Lines with the word "button" are the answer; copy each of them from the data below.
### WORKING DATA ###
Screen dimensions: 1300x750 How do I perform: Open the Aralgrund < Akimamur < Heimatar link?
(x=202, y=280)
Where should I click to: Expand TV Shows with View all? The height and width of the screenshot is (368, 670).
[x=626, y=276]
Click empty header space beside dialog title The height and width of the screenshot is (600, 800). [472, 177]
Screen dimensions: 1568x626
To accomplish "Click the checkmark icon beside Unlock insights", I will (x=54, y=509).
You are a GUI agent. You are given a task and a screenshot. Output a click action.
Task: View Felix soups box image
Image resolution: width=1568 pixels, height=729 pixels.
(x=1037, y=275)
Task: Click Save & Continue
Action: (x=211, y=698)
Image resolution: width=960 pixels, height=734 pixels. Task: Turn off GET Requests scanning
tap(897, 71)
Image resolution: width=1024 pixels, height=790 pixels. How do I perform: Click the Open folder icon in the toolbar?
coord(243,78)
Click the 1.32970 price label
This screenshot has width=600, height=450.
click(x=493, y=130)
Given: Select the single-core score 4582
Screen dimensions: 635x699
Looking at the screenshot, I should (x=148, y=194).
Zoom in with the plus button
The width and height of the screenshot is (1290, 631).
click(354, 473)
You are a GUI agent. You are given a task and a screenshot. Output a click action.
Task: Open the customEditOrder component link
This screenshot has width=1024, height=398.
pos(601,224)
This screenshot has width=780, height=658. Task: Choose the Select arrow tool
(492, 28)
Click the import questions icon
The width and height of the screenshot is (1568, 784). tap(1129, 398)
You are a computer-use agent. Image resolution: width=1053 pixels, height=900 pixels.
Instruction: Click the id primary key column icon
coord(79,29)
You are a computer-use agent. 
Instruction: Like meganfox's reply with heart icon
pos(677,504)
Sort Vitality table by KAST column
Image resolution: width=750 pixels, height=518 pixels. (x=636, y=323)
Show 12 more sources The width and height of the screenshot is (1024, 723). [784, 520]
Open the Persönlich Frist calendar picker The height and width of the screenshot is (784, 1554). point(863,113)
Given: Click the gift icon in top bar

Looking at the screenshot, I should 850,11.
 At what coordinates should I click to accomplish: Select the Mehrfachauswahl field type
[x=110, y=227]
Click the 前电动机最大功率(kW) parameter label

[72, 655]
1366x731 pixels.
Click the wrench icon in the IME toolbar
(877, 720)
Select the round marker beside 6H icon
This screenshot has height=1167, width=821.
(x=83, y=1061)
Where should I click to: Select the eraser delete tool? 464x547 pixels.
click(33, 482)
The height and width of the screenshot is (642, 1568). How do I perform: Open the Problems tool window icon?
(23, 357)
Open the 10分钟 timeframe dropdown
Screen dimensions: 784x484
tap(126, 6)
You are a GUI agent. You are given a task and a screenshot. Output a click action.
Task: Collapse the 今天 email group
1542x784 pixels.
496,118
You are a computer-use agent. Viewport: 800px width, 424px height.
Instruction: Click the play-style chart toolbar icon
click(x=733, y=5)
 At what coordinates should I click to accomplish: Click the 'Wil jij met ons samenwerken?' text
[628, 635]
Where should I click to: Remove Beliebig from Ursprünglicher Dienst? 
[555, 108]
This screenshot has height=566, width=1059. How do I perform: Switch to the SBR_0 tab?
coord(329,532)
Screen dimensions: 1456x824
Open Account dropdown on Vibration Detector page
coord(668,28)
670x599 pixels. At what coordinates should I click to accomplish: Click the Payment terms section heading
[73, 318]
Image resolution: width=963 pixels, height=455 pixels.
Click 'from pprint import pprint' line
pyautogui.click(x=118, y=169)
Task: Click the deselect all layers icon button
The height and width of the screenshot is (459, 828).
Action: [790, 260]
###
EXERCISE RESPONSE >>
Zoom in with the plus button
Task: Click the deselect all layers icon button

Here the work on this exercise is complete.